Book V, Chapter 9: The Last Debate
This chapter involves some significant conversation, but we don’t really get much to illustrate (or any particularly new characters), so I decided it was as good a time as any to dip into the last of my battered old Ballantine editions, which you can see pictured here. It’s also a good moment for them since, for most of my life, I believed that this cover depicted the walls of Minas Tirith -- I think I just internalized that as a kid. I even mistook a little architectural detail, very high up on the wall, as the tiny form of Pippin Took looking out from the battlements. Probably this was because I was so taken with Pippin in Gondor -- as I’ve said, one of my favorite stretches of the novel -- but I also have to say that it’s not Tolkien’s best illustration work (yes, this is the old man himself) and that Ballantine has further hampered things by how it crops the image. Did you spot it right away? I know for me it wasn’t until very recently that I recognized, very very dimly in the bottom left corner of the front cover, a little orange smudge that I realized is in fact lava erupting from a mountain, which makes that Orodruin, and this the wall of Barad-dur, Sauron’s tower. I don’t know why you’d sketch the tower without putting anything identifiably Sauron anywhere in view, and I don’t know why you’d crop the image so that Mount Doom is nearly pushed off the edge (I have since found the original image and it’s a bit clearer -- though still not enough for my taste -- where you are). Anyway, here we are outside the walls of Minas Tirith and so I thought we could get a glimpse of what James’s boyhood brain thought that might look like. Now, on with some commentary.
It’s undeniably amusing to listen to Legolas and Gimli, already chatting like an old married couple despite being best friends for about three months tops, wander around Minas Tirith like house flippers -- “oh, you’d keep the crown moulding? I feel like it needs a much more Bohemian loft feeling, you know, lots of exposed brick?”. There’s some more substantive conversation between them, though, that I think must reflect Tolkien’s feelings during and after the Second World War, as humanity and its frailty had been so clearly displayed. Gimli initiates it, of course, being the more blunt of the two: “It is ever so with the things that Men begin,” he says, “there is a frost in Spring, or a blight in Summer, and they fail of their promise.” But Legolas replies, “Yet seldom do they fail of their seed. And that will lie in the dust and rot to spring up again in time and places unlooked-for. The deeds of Men will outlast us, Gimli.” Gimli reckons that, even so, they’ll come to nothing ultimately but “might-have-beens” and Legolas can hardly quarrel about it. It’s an interesting question Tolkien raises -- are humans up to the task of living ethically and seeing good purposes through to the end? It’s a question our society clearly still faces. Tolkien has his whole world set up to examine the question -- to compare and contrast Elves and Dwarves and Hobbits and “Men” as he calls them like he’s a high school sophomore writing an essay. But even he can’t really reach a conclusion. We admire Aragorn, but will he succeed where his mighty ancestors failed? If so, why? I don’t think the novel makes an answer plain, though of course we will learn more about him as a king in the pages that follow.
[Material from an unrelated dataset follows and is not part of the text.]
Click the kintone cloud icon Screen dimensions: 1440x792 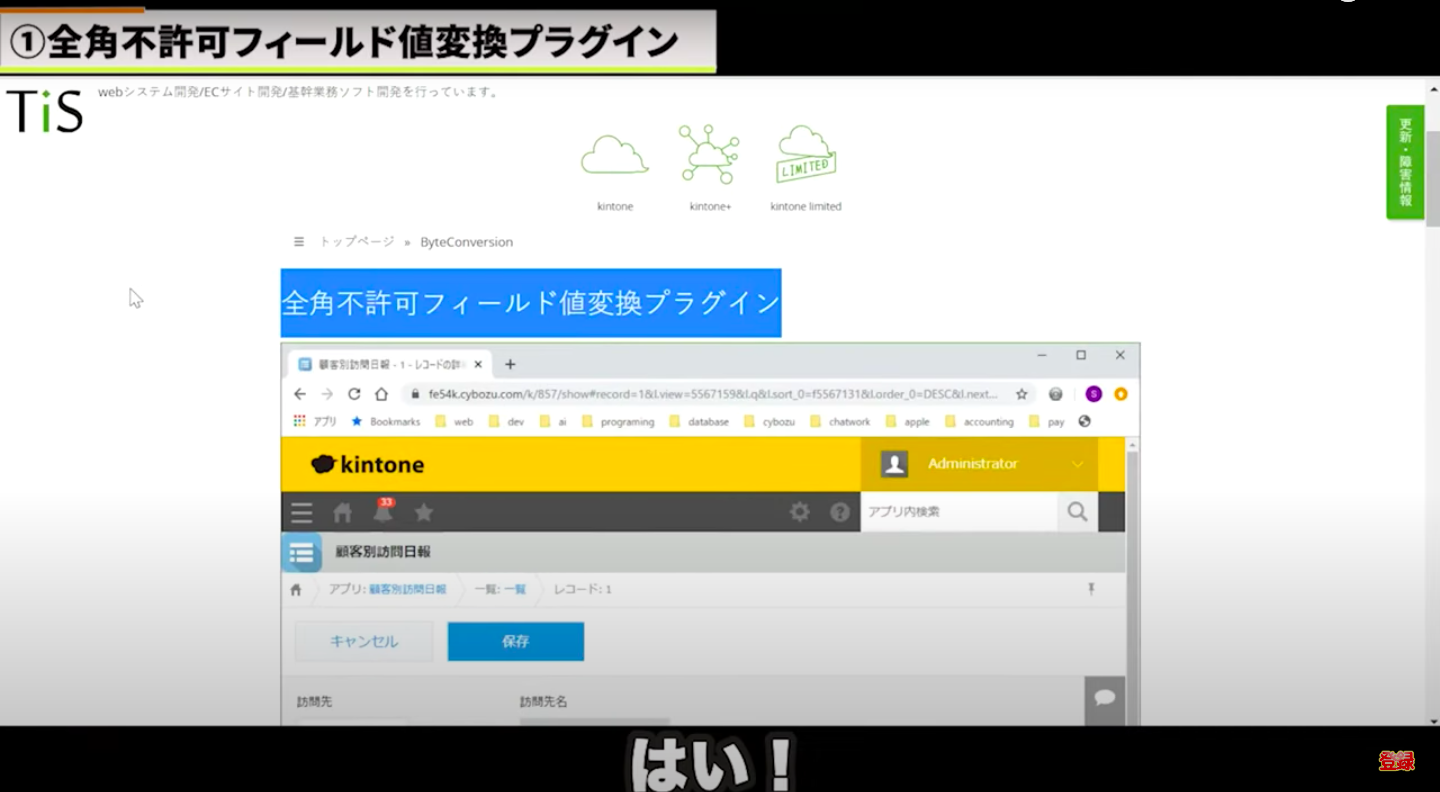tap(615, 157)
Legolas and Gimli fill in the hobbits on events that we have seen partially narrated to us already (and have guessed much of the rest, I think) -- I’d have told Tolkien he could save the page count, but he does at least do some good character work with Legolas and the fulfillment of Galadriel’s prophecy concerning him. He’s heard the crying of those seagulls and he won’t now forget the sea. The kind of wild thing is that Legolas sang about seagulls all the way back in Book III, Chapter 1, in his lines honoring Boromir as they gave his body to the Anduin -- I guess they were then, to him, mythical birds he had heard tell of but never met? It’s a testament to Tolkien’s skill as a writer that now on two occasions he has invested with meaning and magic those winged, yelping beach-rats: clearly he had never been a child at the seaside, bereft of a hot dog thanks to the thieving beak of some voracious and aggressive gull. I guess in flight they do manage a kind of beauty. Clearly they did a number on the unfortunate Legolas, who has literally JUST met his life partner and they’ve already made a bunch of travel plans together -- this is a really inconvenient time to have picked up an unquenchable desire for the afterlife, poor fellow.
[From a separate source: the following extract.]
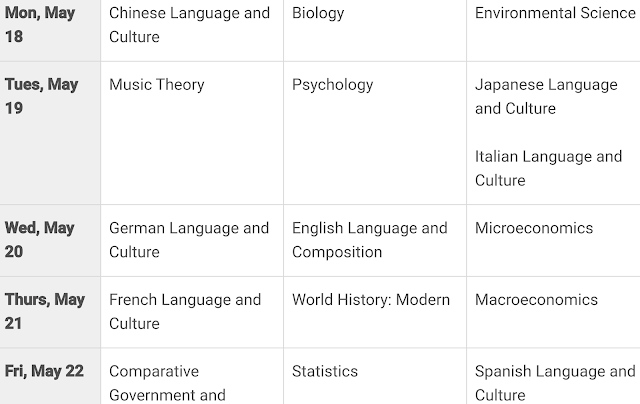Click Italian Language and Culture entry
This screenshot has height=404, width=640.
(x=548, y=169)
The chapter’s titular debate is largely composed of monologues by characters we already know and love, and by characters I mostly mean Gandalf, who is awesome but also never in centuries of existence has grown tired of the sound of his own voice. (Alas, Gandalf, it’s my own flaw also, obviously, as I sit here writing a post almost as long as the chapter I’m describing -- I feel you.) Anyway, it’s been at least ten chapters since the last “what are men to do in such times” conversation, so Gandalf manages to go there on his own without even really being asked -- but I love that he does, since he rings the changes in yet another slightly new way. This conversation is never really over, after all. Gandalf says to those assembled, “it is not our part to master all the tides of the world, but to do what is in us for the succour of those years wherein we are set, uprooting the evil in the fields that we know, so that those who live after may have clean earth to till. What weather they shall have is not ours to rule.” This is of course very close to his advice to Frodo about deciding what to do with the time that is given us, but Gandalf has learned a thing or two since the study at Bag End, and he’s ready to give better and more detailed advice than that. He urges that they focus on the immediate challenge by using the metaphor of a garden -- ah, wouldn’t Samwise Gamgee have loved to be here to hear it? -- and the idea that their work is less about growing good things themselves, and more about leaving clean soil for those who will follow them to grow in. I like that generational element -- and I like his note that they cannot fix (and, implicitly I think, shouldn’t therefore worry about) circumstances like the weather of the future. They can do something about this ground, though, even if it’s tough work, ripping up stumps and plowing up the clay. The last few weeks have felt like that, haven’t they, at least at times? Like we won’t be able to make everything about the world to come better (including its weather, God forgive us all), but maybe we can make it a better place to grow in. I hope we will.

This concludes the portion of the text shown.